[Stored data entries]
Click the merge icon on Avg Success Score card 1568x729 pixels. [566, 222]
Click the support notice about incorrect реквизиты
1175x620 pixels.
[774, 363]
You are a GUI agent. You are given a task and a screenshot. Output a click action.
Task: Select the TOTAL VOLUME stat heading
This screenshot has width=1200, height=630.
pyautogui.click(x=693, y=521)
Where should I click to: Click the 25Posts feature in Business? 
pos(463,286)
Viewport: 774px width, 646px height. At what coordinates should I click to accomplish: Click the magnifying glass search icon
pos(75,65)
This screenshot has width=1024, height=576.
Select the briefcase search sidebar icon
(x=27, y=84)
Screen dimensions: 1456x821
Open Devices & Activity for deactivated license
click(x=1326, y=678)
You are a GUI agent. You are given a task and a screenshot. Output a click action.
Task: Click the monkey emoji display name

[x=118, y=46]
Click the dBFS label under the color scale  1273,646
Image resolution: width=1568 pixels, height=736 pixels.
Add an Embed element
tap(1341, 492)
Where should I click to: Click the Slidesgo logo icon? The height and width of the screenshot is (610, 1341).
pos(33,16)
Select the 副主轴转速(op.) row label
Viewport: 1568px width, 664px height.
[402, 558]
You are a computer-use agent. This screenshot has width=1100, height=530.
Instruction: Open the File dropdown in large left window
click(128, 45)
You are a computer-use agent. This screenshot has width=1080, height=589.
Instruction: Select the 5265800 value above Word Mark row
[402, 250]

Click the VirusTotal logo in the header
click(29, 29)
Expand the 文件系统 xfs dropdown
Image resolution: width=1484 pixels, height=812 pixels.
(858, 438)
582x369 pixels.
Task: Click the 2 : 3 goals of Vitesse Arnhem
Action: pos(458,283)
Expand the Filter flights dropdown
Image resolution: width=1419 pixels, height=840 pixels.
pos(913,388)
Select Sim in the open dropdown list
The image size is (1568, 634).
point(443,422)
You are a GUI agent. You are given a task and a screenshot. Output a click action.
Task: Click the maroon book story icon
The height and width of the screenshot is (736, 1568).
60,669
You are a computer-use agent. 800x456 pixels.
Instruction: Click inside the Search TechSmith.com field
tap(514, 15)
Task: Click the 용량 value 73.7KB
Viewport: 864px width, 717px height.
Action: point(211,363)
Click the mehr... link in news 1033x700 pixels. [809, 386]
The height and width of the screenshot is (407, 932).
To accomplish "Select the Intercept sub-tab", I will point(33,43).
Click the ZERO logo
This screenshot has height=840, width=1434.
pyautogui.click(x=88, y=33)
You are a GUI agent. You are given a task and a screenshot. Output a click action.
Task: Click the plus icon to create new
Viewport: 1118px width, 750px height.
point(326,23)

■ **Work task**
All records above must be set down exactly, please.

■ **Output of the task**
Click the merge icon on Avg Success Score card 1568x729 pixels. [566, 222]
Click the support notice about incorrect реквизиты
1175x620 pixels.
[774, 363]
You are a GUI agent. You are given a task and a screenshot. Output a click action.
Task: Select the TOTAL VOLUME stat heading
This screenshot has width=1200, height=630.
pyautogui.click(x=693, y=521)
Where should I click to: Click the 25Posts feature in Business? 
pos(463,286)
Viewport: 774px width, 646px height. At what coordinates should I click to accomplish: Click the magnifying glass search icon
pos(75,65)
This screenshot has width=1024, height=576.
Select the briefcase search sidebar icon
(x=27, y=84)
Screen dimensions: 1456x821
Open Devices & Activity for deactivated license
click(x=1326, y=678)
You are a GUI agent. You are given a task and a screenshot. Output a click action.
Task: Click the monkey emoji display name

[x=118, y=46]
Click the dBFS label under the color scale  1273,646
Image resolution: width=1568 pixels, height=736 pixels.
Add an Embed element
tap(1341, 492)
Where should I click to: Click the Slidesgo logo icon? The height and width of the screenshot is (610, 1341).
pos(33,16)
Select the 副主轴转速(op.) row label
Viewport: 1568px width, 664px height.
[402, 558]
You are a computer-use agent. This screenshot has width=1100, height=530.
Instruction: Open the File dropdown in large left window
click(128, 45)
You are a computer-use agent. This screenshot has width=1080, height=589.
Instruction: Select the 5265800 value above Word Mark row
[402, 250]

Click the VirusTotal logo in the header
click(29, 29)
Expand the 文件系统 xfs dropdown
Image resolution: width=1484 pixels, height=812 pixels.
(858, 438)
582x369 pixels.
Task: Click the 2 : 3 goals of Vitesse Arnhem
Action: pos(458,283)
Expand the Filter flights dropdown
Image resolution: width=1419 pixels, height=840 pixels.
pos(913,388)
Select Sim in the open dropdown list
The image size is (1568, 634).
point(443,422)
You are a GUI agent. You are given a task and a screenshot. Output a click action.
Task: Click the maroon book story icon
The height and width of the screenshot is (736, 1568).
60,669
You are a computer-use agent. 800x456 pixels.
Instruction: Click inside the Search TechSmith.com field
tap(514, 15)
Task: Click the 용량 value 73.7KB
Viewport: 864px width, 717px height.
Action: point(211,363)
Click the mehr... link in news 1033x700 pixels. [809, 386]
The height and width of the screenshot is (407, 932).
To accomplish "Select the Intercept sub-tab", I will point(33,43).
Click the ZERO logo
This screenshot has height=840, width=1434.
pyautogui.click(x=88, y=33)
You are a GUI agent. You are given a task and a screenshot. Output a click action.
Task: Click the plus icon to create new
Viewport: 1118px width, 750px height.
point(326,23)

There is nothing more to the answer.